Tuesday, April 10, 2012

What's Missing in Data Science Talks

On January 28th, 2008, the $169M sale of Israeli FraudSciences to eBay's payments division PayPal was publicly announced. I was part of the 65 person crew and head of the analytics group at the time. FraudSciences became PayPal's Israeli R&D center and is still a thriving team spanning more than 100 people and providing great value to the company. Our story has even been mentioned on StartUp Nation, in an inspired-by-a-true-story style dramatization of events.

The sale and its ramifications is not what I want to talk about, though; what I do want to talk about is the events that led to that sale, and more specifically the test that PayPal ran us through. You see, PayPal had to see whether our preposterous claims about how good our algorithms were held true, so they threw a good chunk of transactions at us to analyze and send back to them with our suggested decisions. Long story short, our results had an upside of up to 17% over PayPal's own algorithms at the time, and the rest is history.

How did we do that, then? We must have had a ton of data. We must have used algorithm X or technique Y. We must have been masters of Hadoop. Wait - no. 2007. Nothing of the sort. Everything takes forever. To get to these results we didn't even use the two famous patents FraudSciences viewed as huge assets since they required some sort of real time interaction with the buyer. What we did have were roughly 40,000 (indeed) well-tagged purchases, good segmentation, and great engineered features all geared at very well defined user behaviors. What we had, plain and simple, was strong domain expertise.

Domain expertise, or lack thereof, is exactly my issue with the talk about Data Science today. Here's an example: I recently had a friend, a strong domain expert, rejected from a pretty nascent startup filled with very smart engineers since they didn't really know where to place his non-developer profile in their team. Were they wrong to not hire him? Maybe, maybe not. I can't judge. Were they wrong to make the decision based on coding skills? Most definitely. It's a very common passion for data and ML geeks such as ourselves to embark on the (in my opinion) hubris-driven task of building an artificial intelligence that will solve all problems, the Generic SkyNet. We neglect to admit the need for specific knowledge. It is then when discussions of volume and structure of data sets replace keen understanding of what people are trying to achieve - when complex tools replace user research. Unsurprisingly, these attempts either fail or scale down to take domain by domain. They can still take over the world - just with a different strategy.
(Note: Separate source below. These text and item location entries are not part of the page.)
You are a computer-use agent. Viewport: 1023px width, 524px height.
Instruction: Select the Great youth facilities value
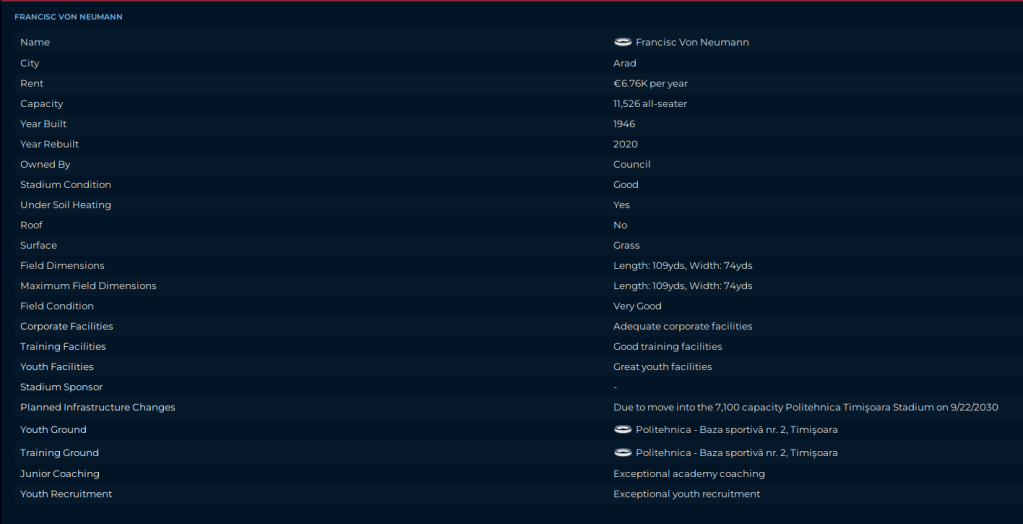point(662,367)
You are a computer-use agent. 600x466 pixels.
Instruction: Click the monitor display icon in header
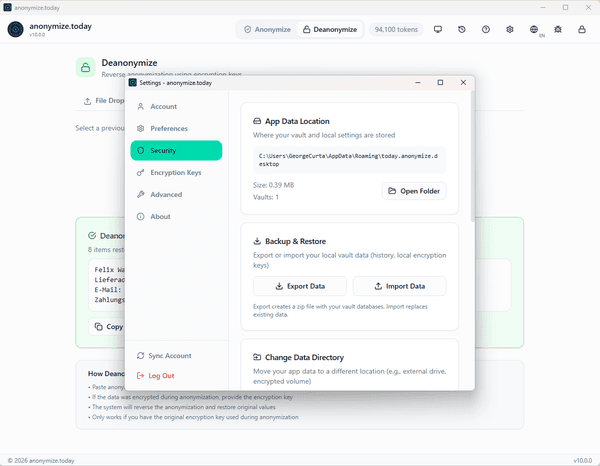(x=437, y=30)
When I read people on Kaggle, in itself an amazing website and community, list the tools they threw at a dataset instead of how they led with a pure analysis of pattern and indicators, I cringe a little. This is a craft fueled by excess - in space, in memory, in computing power, even in data. While often times highly useful, almost as often does it  make us miss the heuristic just in front of our eyes. I think that analysis and Data Science need to incorporate this realization as well, to become a real expertise.

Fraud detection and prevention and Credit issuance, the stuff we deal with on a daily basis at Klarna, are areas where this is an obvious issue. High fragmentation in geographies, payment instruments and products creates smaller training and validation sets than you'd ideally want. The need to wait for default or a chargeback limits the time between iterations. The presence of bad signals is scarce compared to other types of classification. Operational issues and fraudsters' strong incentives to hide (as well as abuse or "friendly" fraud) cause "dirty" performance flags. And still we have a shop that uses a number of instances per segment that Data Science teams would frown upon to make some accurate decisions. How is that? The same way FraudSciences gave PayPal's algorithms a run for their money - we use domain expertise to distill features that capture interaction in a way that automated feature engineering methods will find hard to imitate. We use bottom up analysis of behavioral patterns. We add a sprinkle of behavioral economics (but building a purchase flow is a completely different story).

This aspect of what we do is available to any Data Scientist out there - I've written extensively about finding domain experts. They're around you. Use them - and don't get hooked on the big guns just because they're there*.

*Well, only if you want to get better results quicker and are acting under market and product constraints. If you're a contributor to an open source project - carry on with your great work!